Скучаю по тебе безмерно. Удивляюсь тому, как любящие сердца могут выносить длительную разлуку. Четыре недели без тебя, драгоценная моя, кажутся мне вечностью, а ведь во время войны люди расставались на четыре года, а то и на большие сроки. Ох, не знаю, как бы смог выдержать без тебя хотя бы год. Представляю, как сейчас ты улыбнешься и подумаешь: «Было время, целых сорок пять лет выдержал без меня, и ничего!» Но тогда же я не был знаком с тобой! Хоть я и предчувствовал нашу встречу, но не знал, что хорошее будет таким хорошим, ненаглядная моя!
Заканчивай свой отдых, любимая, и приезжай.

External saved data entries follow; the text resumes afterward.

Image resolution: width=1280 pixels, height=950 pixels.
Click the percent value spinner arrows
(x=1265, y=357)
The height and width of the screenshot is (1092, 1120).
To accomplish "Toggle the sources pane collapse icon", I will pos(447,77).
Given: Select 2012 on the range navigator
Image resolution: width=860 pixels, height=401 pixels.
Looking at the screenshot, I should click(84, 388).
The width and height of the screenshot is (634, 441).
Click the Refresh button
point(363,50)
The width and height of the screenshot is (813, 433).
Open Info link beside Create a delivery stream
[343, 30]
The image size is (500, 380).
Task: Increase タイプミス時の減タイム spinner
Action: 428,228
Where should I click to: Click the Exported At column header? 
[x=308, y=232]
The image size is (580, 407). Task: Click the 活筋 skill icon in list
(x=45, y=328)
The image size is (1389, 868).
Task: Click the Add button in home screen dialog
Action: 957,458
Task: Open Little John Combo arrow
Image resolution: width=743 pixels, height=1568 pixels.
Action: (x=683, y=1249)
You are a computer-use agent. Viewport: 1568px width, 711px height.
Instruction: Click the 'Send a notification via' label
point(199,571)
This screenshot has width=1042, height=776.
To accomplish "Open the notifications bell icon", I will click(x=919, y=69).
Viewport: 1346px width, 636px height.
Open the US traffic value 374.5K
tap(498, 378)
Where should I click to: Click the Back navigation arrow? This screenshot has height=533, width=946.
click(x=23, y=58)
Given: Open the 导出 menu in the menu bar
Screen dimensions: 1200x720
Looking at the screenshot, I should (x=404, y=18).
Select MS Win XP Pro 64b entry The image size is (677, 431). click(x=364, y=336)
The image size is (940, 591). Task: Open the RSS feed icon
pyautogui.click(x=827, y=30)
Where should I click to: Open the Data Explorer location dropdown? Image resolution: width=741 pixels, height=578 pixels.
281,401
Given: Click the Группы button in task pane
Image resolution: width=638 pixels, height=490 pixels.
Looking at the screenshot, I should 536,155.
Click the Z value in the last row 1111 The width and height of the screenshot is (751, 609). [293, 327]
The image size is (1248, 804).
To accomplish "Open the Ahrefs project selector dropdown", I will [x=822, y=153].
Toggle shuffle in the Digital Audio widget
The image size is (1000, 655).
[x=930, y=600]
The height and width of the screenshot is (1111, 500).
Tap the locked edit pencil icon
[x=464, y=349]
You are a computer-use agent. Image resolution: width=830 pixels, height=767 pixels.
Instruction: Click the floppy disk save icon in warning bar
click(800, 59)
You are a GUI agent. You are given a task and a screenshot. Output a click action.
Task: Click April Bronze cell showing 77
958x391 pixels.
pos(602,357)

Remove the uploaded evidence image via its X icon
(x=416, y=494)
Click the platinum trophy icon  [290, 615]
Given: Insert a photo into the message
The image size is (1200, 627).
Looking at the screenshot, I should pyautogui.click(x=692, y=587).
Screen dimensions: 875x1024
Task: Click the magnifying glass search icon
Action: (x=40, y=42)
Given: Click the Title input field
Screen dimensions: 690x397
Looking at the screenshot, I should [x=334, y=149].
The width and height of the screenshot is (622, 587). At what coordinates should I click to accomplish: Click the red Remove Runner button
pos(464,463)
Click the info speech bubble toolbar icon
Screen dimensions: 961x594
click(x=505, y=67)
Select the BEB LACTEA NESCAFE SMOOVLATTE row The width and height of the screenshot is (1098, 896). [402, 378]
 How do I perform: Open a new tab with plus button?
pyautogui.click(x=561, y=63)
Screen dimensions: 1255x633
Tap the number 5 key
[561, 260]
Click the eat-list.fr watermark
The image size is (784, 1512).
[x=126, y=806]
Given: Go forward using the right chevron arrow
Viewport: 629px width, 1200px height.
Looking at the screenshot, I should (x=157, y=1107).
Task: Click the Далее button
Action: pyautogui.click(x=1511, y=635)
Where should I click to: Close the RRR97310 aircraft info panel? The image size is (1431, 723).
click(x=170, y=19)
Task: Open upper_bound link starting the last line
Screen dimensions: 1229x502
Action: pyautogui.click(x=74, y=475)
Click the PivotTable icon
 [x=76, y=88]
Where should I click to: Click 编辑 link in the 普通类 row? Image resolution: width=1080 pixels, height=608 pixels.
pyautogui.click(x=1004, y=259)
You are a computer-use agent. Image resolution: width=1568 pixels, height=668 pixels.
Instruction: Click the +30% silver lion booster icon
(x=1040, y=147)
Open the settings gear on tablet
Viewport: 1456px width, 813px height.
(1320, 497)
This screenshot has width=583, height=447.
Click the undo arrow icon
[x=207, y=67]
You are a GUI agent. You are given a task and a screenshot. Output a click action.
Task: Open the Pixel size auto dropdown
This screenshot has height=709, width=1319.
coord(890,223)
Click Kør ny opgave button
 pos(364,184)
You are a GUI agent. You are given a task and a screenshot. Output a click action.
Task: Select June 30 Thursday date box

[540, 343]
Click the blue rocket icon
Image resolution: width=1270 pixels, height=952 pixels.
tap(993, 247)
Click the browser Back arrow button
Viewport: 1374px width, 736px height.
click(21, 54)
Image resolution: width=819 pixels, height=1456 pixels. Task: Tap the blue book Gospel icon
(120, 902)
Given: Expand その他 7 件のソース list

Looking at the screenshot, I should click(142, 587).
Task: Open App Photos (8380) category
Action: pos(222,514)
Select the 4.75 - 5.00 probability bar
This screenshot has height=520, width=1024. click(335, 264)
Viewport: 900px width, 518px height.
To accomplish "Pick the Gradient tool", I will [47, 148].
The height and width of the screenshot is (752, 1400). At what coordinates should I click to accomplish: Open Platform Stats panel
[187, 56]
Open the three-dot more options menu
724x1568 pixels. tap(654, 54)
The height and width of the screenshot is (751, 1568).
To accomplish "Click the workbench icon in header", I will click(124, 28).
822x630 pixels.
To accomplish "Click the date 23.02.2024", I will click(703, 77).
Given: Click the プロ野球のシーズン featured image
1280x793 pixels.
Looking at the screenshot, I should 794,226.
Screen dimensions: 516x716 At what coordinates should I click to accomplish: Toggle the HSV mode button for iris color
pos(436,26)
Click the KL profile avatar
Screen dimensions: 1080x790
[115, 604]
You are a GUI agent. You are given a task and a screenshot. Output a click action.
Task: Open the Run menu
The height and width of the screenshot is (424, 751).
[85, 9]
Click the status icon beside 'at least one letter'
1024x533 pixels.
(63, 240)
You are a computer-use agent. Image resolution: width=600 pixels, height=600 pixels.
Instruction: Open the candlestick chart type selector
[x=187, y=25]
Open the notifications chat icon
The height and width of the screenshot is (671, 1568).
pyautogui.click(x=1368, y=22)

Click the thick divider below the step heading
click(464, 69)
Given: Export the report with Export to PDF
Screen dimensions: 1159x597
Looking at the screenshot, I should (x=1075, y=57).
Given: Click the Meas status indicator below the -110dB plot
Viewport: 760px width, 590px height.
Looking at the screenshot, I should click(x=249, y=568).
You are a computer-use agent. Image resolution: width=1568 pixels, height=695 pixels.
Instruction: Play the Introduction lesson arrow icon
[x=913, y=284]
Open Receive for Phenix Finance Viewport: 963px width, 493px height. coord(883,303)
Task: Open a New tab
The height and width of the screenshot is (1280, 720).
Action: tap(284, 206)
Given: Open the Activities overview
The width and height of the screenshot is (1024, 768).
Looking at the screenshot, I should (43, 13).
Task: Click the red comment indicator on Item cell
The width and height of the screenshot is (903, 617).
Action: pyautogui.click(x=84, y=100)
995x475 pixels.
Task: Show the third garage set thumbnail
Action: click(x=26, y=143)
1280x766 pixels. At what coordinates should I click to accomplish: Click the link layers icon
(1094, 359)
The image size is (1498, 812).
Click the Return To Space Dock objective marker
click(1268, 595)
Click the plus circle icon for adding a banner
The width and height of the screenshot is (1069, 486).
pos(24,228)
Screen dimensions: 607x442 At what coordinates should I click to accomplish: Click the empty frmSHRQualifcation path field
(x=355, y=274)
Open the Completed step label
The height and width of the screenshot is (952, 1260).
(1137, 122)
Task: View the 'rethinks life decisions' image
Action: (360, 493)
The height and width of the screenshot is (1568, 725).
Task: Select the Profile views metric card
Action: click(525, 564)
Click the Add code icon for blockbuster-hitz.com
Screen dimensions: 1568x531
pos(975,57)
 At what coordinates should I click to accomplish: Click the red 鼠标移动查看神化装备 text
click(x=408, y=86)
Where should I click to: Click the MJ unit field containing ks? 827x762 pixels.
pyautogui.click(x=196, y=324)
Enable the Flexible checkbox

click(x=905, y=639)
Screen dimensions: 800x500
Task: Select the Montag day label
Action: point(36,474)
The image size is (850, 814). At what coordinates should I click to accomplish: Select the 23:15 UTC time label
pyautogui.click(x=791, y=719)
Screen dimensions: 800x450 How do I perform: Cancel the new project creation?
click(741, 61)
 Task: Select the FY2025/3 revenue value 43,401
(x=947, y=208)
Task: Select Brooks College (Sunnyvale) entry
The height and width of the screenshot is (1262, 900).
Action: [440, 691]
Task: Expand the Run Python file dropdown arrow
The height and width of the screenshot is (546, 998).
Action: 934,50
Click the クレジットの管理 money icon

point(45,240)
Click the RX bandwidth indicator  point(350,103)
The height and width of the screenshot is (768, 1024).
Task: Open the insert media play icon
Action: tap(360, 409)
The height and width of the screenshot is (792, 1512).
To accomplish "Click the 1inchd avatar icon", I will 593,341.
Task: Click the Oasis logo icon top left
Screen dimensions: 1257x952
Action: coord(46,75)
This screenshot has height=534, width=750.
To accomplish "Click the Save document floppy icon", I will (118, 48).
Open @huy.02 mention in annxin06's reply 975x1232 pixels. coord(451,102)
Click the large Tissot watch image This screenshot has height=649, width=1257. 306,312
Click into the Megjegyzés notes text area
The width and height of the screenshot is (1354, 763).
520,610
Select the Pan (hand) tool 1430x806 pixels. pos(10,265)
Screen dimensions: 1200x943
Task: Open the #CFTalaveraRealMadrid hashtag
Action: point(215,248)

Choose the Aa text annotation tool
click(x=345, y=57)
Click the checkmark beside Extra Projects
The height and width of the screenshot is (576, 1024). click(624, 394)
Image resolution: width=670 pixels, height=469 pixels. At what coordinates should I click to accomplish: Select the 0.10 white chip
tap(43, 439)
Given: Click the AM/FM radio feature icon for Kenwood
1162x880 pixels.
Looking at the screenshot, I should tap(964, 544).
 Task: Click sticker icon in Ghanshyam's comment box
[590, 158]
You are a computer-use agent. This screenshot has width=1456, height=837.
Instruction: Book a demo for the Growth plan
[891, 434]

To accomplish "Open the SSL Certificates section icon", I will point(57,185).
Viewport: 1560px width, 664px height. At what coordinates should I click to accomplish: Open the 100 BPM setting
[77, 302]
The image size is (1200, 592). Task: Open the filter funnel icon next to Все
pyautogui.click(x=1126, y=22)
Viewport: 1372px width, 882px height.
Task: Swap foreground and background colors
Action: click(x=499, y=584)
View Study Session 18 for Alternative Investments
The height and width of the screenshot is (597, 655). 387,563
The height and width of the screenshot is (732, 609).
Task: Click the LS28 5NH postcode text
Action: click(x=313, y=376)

Жду тебя безмерно. Меня посетило предчувствие того, что и мне в этом году придется отдыхать без тебя, но я отогнал его прочь — не хочу, не собираюсь даже думать об этом! Две долгие разлуки в течение одного года — это уж слишком!
Люблю тебя, целую тебя, жду тебя!
Ирочка удивляется, как много листов я исписал, и передает тебе привет.
Твой В.
25 апреля 1955 года
(поздравительная открытка «С днем рождения!»)
Любимая моя, несравненная моя Аида!
Ты всегда просыпаешься раньше меня, но на этот раз я приказал себе встать в шесть часов, чтобы успеть написать тебе поздравление и положить его на тумбочку рядом с моим подарком. Допишу, положу, и мы с Ирочкой пойдем накрывать праздничный стол. Вечером придут гости, а утро принадлежит нам.
Поздравляю тебя, драгоценная моя, с днем рождения! Благословляю тот день, когда ты появилась на свет! Будь счастлива, любимая, и пусть каждый прожитый день станет радостнее предыдущего.
Целую тебя крепко,
Твой любящий муж Вевл
12 сентября 1955 года
[80]
Моя драгоценная Аида!
Моя командировка затягивается по не зависящим от меня обстоятельствам. Не беспокойся, все хорошо. Пользуясь случаем, отправляю тебе эту записку, потому что знаю, как ты волнуешься за меня. К сожалению, не смог позвонить. Праздновать будем вместе, не сомневайся
[81]. Речь идет о двух или трех днях.
27 октября 1955 года
Дорогая моя Аида!
Боря любезно согласился передать тебе мое письмо, хоть и посмеивался надо мной — неужели нельзя прожить недели без того, чтобы не написать письма жене? Посмеялся, разумеется, мысленно, про себя. Я сделал вид, что это осталось для меня тайной. Бедный Боря! Он так страдает от ревности, что на нем дымится шляпа. Просто места себе не находит. Он приехал в Ригу с концертами, мог бы остаться на несколько дней отдохнуть, но нет — срывается с места и сразу же после последнего концерта уезжает в Москву. Не думаю, что стоит жениться на женщине, которую так сильно ревнуешь. Ревность — не признак любви, как ошибочно принято считать, а признак недоверия. Какой смысл жениться на женщине, которой не доверяешь? По-моему, никакого. Я очень сильно люблю тебя, драгоценная моя, но у меня нет ни капли ревности по отношению к тебе, потому что я уверен, что в любой ситуации в мое отсутствие ты станешь вести себя достойно. А как же иначе? Иначе и быть не может, любимая моя. И во мне ты можешь не сомневаться. Если я женат, то других женщин для меня не существует.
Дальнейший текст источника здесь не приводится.